+++ Exercise material

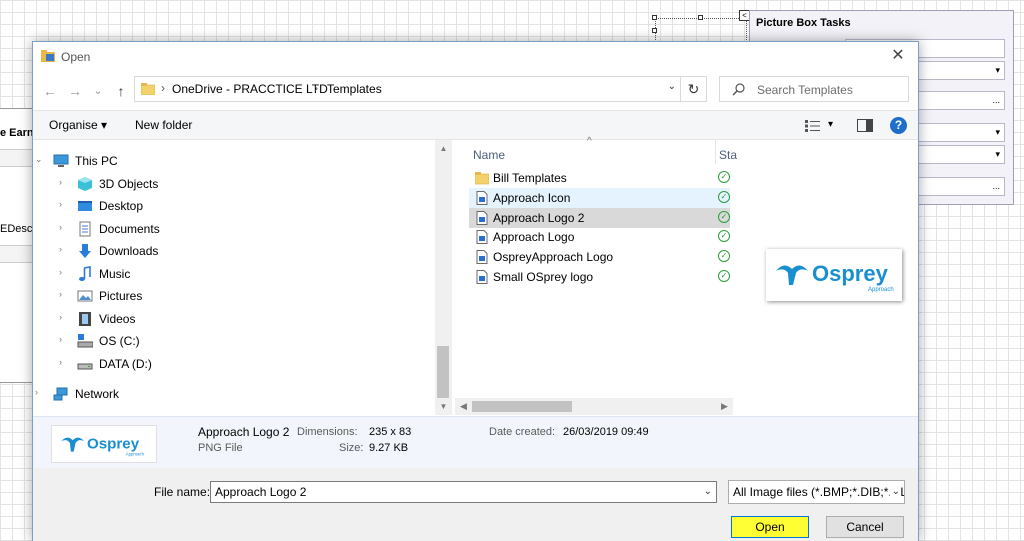 The image size is (1024, 541). I want to click on tree-item: › Videos, so click(233, 319).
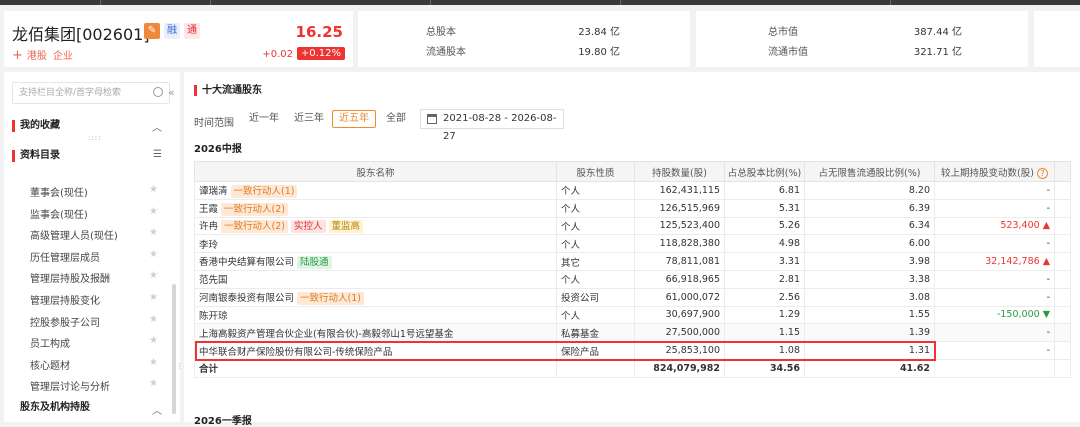  What do you see at coordinates (65, 256) in the screenshot?
I see `sidebar-item: 历任管理层成员` at bounding box center [65, 256].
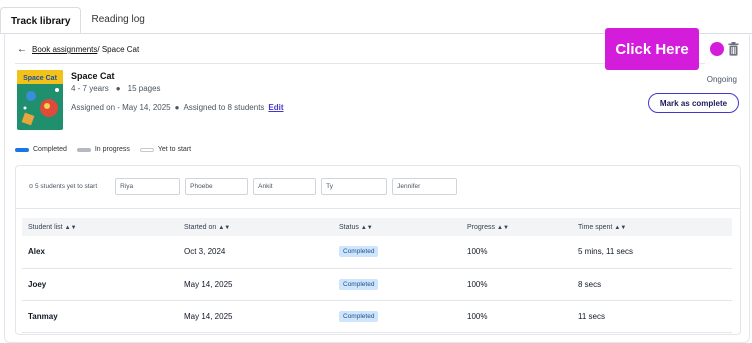 The height and width of the screenshot is (343, 752). I want to click on panel-divider, so click(378, 208).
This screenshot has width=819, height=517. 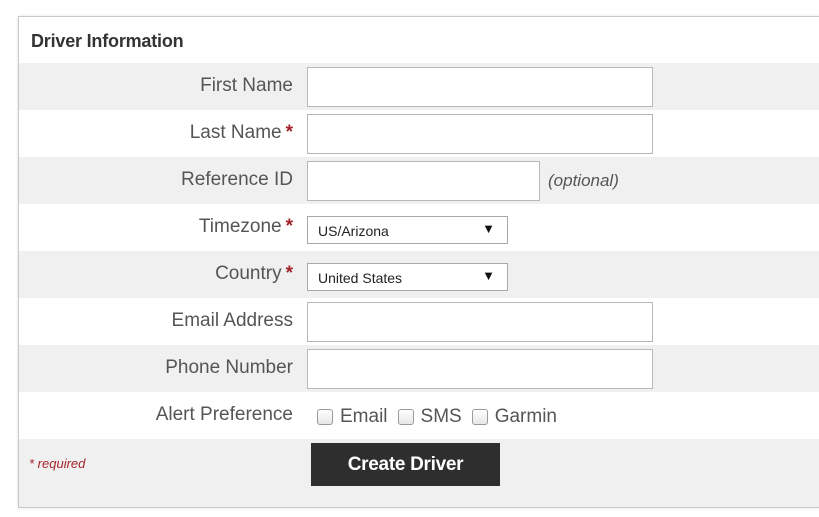 I want to click on alert-option-garmin: Garmin, so click(x=514, y=417).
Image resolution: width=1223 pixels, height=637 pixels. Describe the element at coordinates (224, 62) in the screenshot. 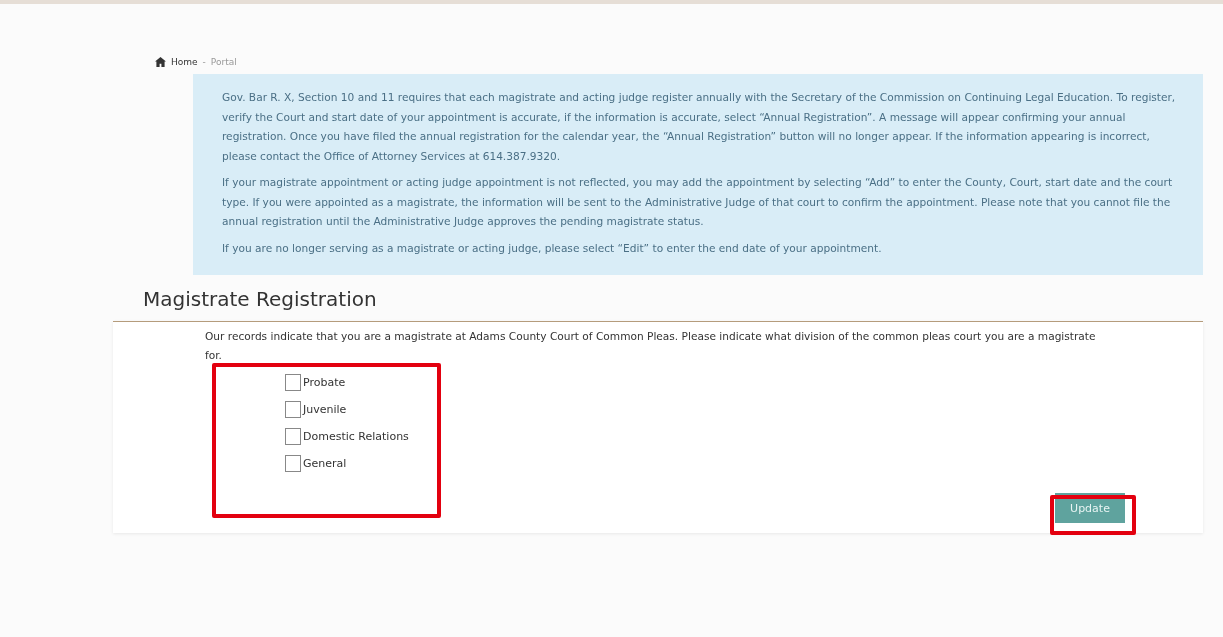

I see `breadcrumb-current: Portal` at that location.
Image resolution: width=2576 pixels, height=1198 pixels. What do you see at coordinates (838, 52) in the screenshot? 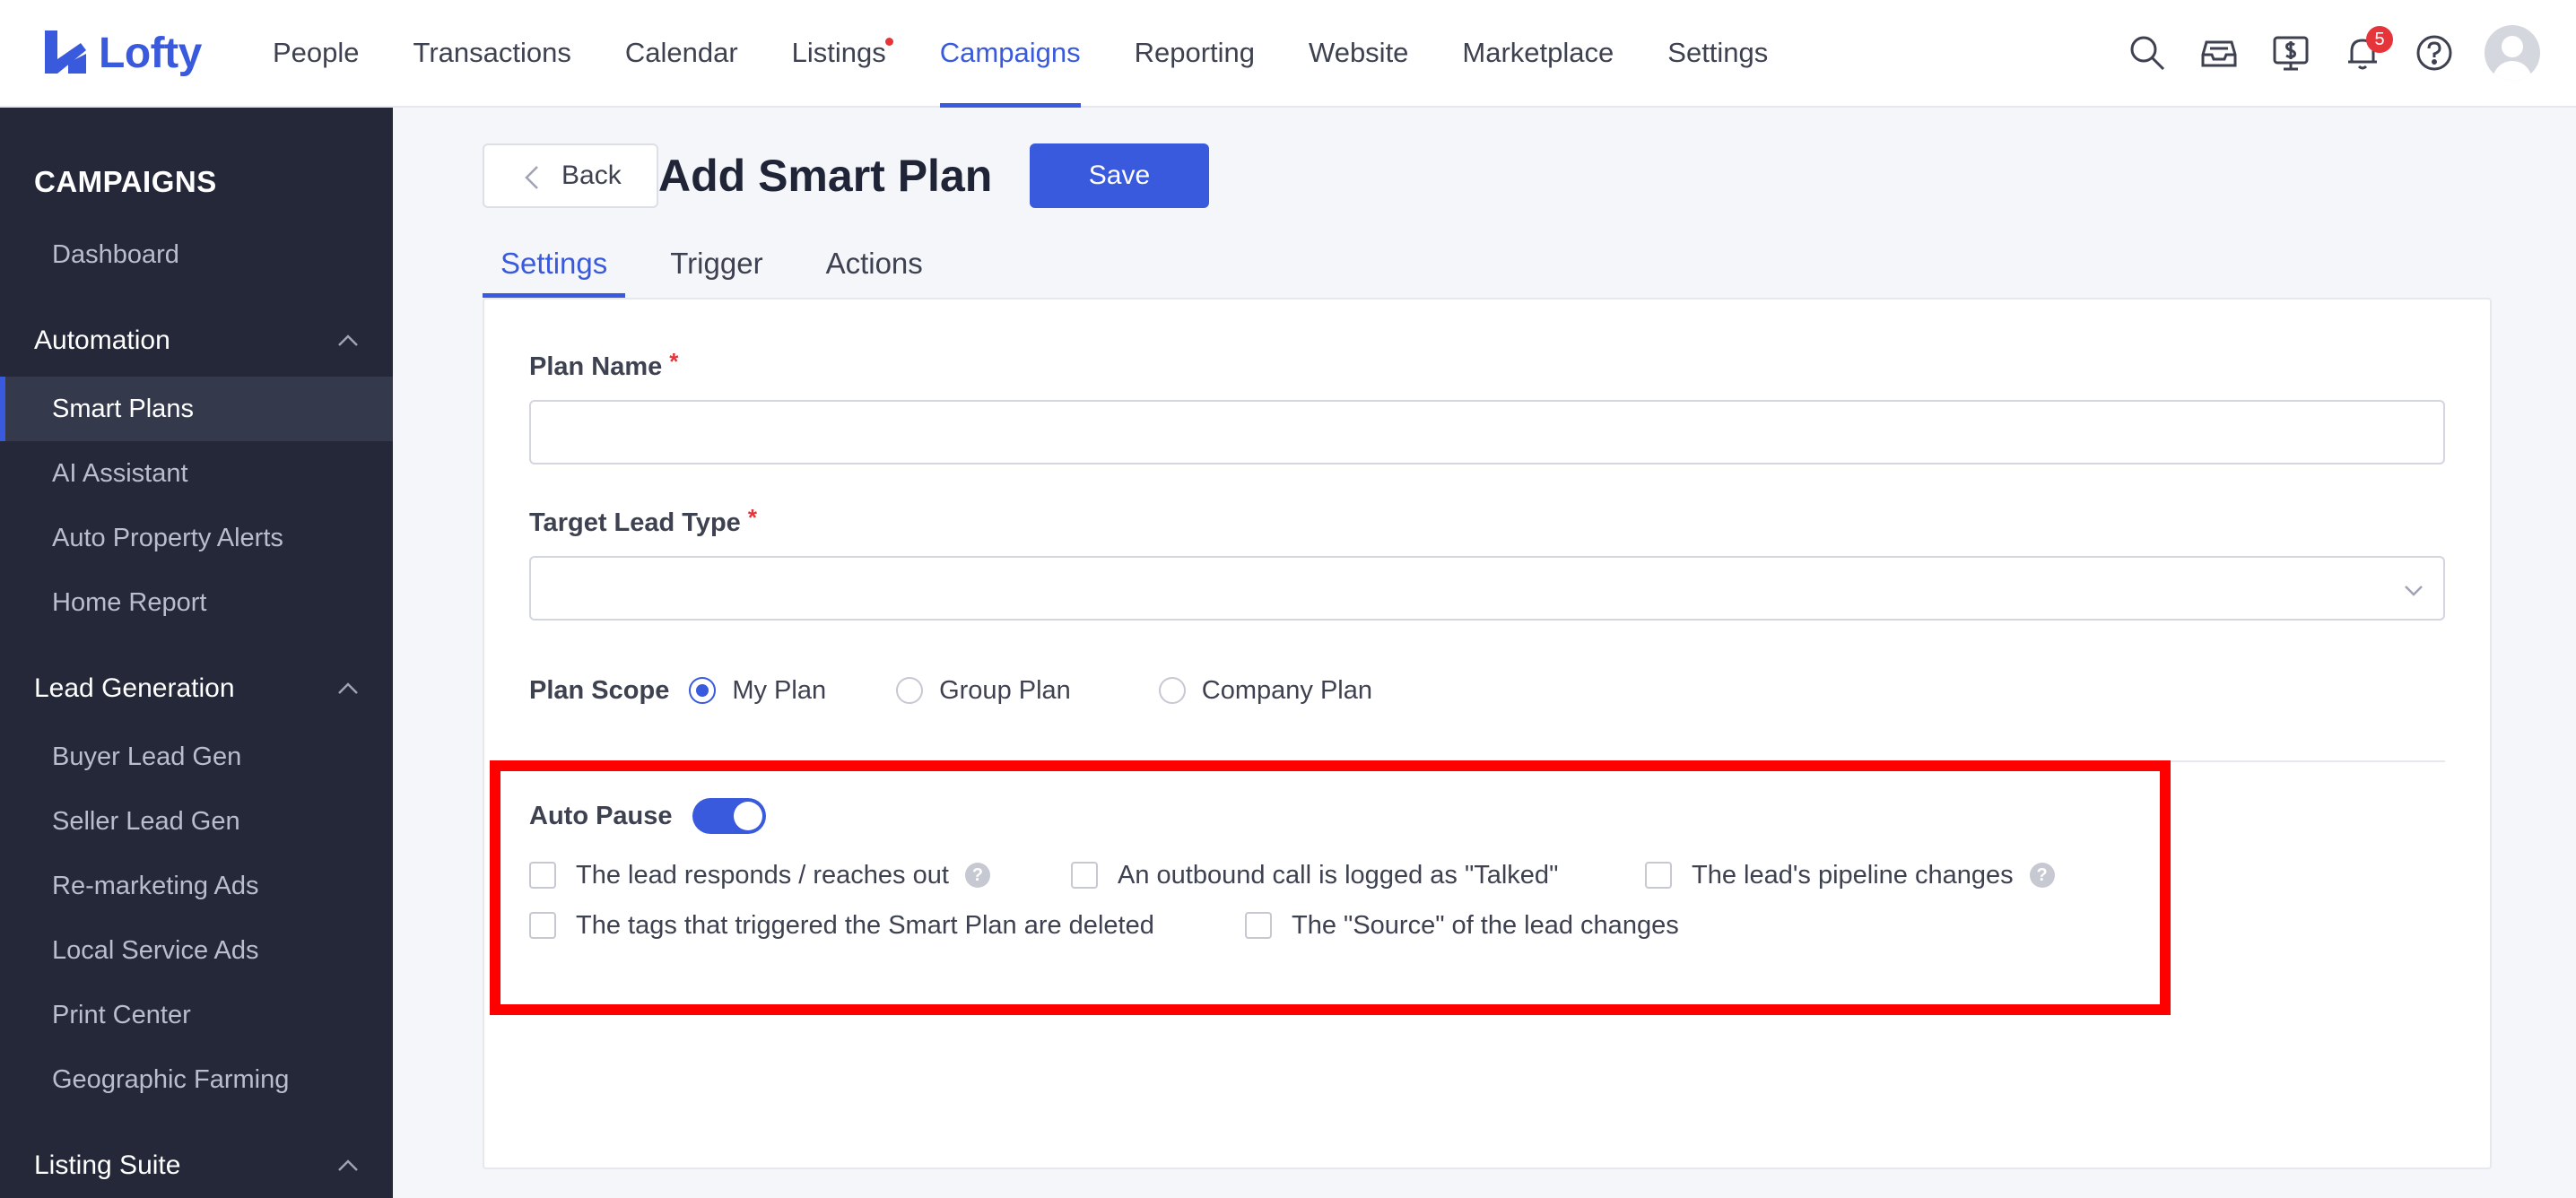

++++++

Aim of the exercise -
Starting with the line that contains "Image resolution: width=1223" and going on through the end of the rows, write those lines out again, switching every "screenshot" to "screen capture" and leaving everything else unchanged. Omit the pictures from what you write.

Answer to this problem -
Image resolution: width=1223 pixels, height=637 pixels. Describe the element at coordinates (224, 62) in the screen capture. 

I see `breadcrumb-current: Portal` at that location.
Image resolution: width=2576 pixels, height=1198 pixels. What do you see at coordinates (838, 52) in the screen capture? 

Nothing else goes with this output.